§ **DATA FOR THIS EXERCISE**:
* * * * *

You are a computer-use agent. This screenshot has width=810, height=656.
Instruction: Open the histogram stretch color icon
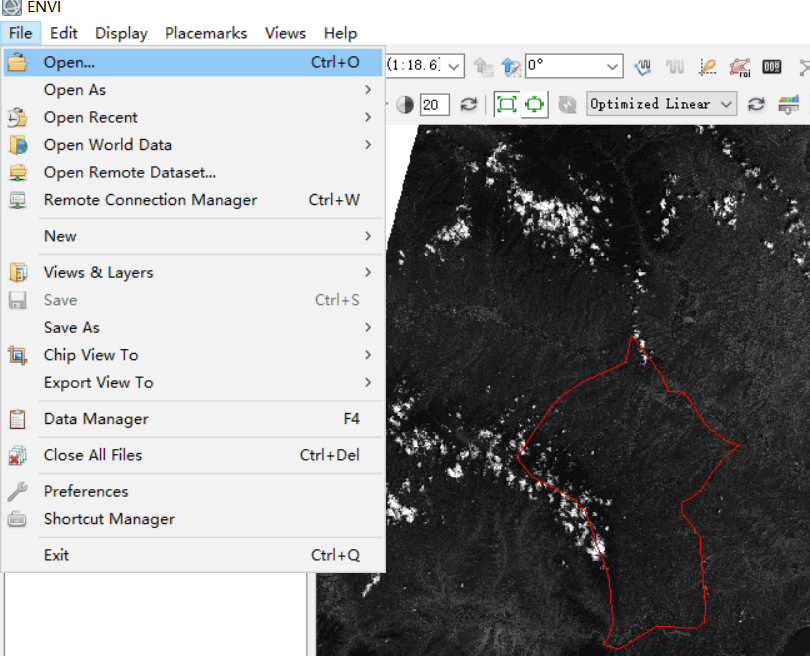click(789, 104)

* * * * *

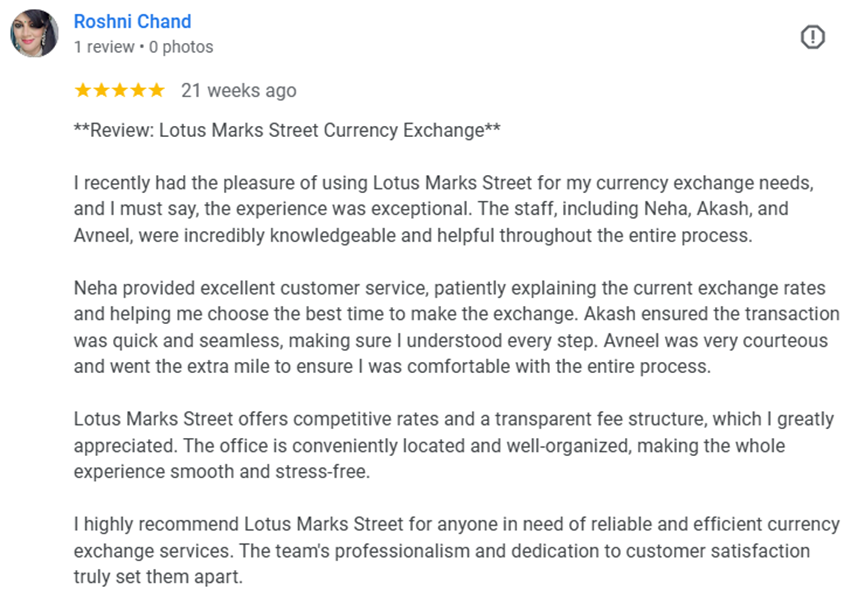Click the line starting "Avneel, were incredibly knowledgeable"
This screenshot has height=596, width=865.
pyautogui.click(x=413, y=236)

* * * * *

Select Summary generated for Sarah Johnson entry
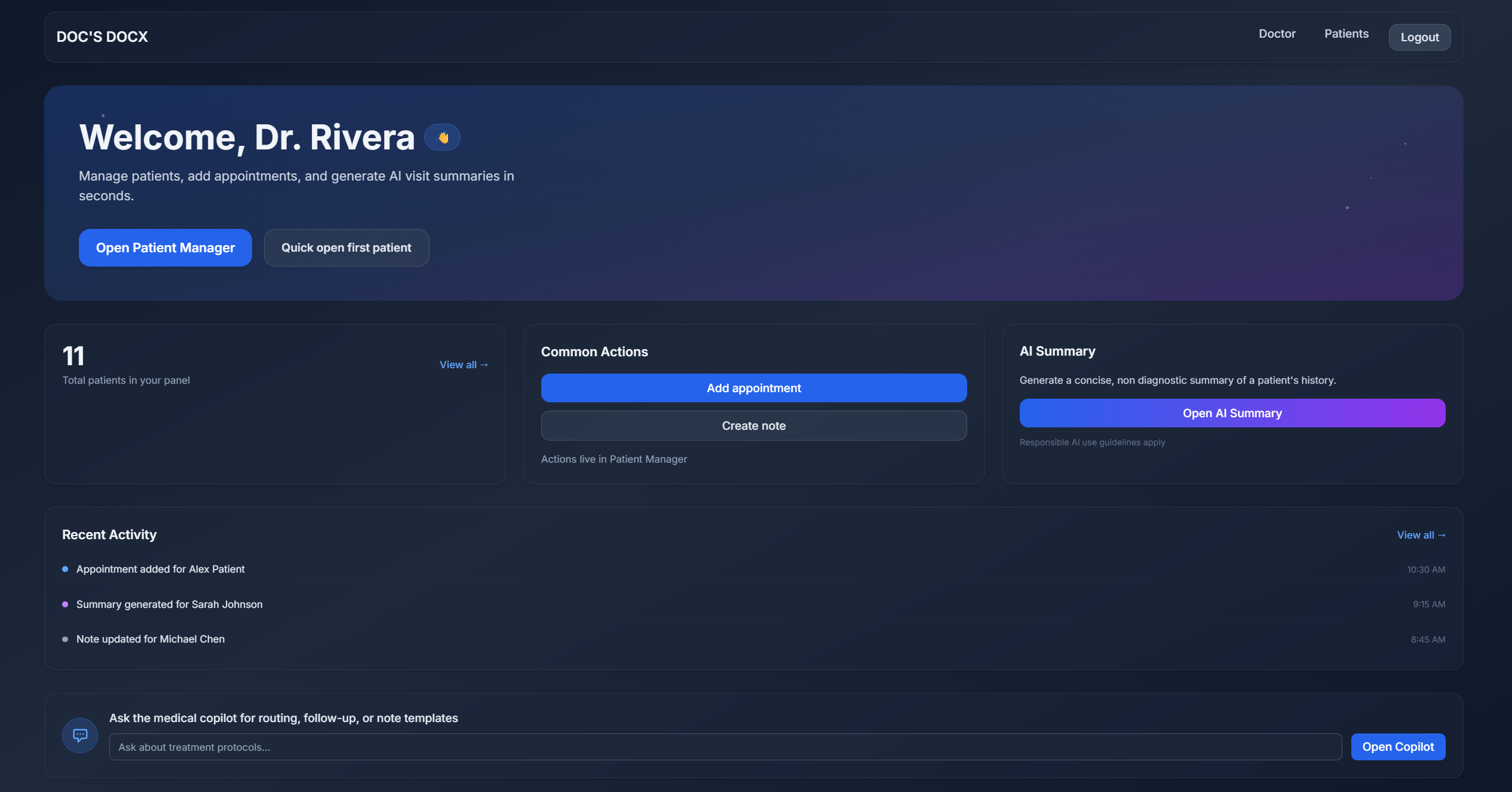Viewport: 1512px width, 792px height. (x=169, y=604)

* * * * *

§ **EXERCISE DESCRIPTION**:
Copy the material from the line that contains "Click the line" through the line that contains "pyautogui.click(x=413, y=236)", both included, with every character unchanged. Leave out the pictures.

§ **RESULT OF THIS EXERCISE**:
Click the line starting "Avneel, were incredibly knowledgeable"
This screenshot has height=596, width=865.
pyautogui.click(x=413, y=236)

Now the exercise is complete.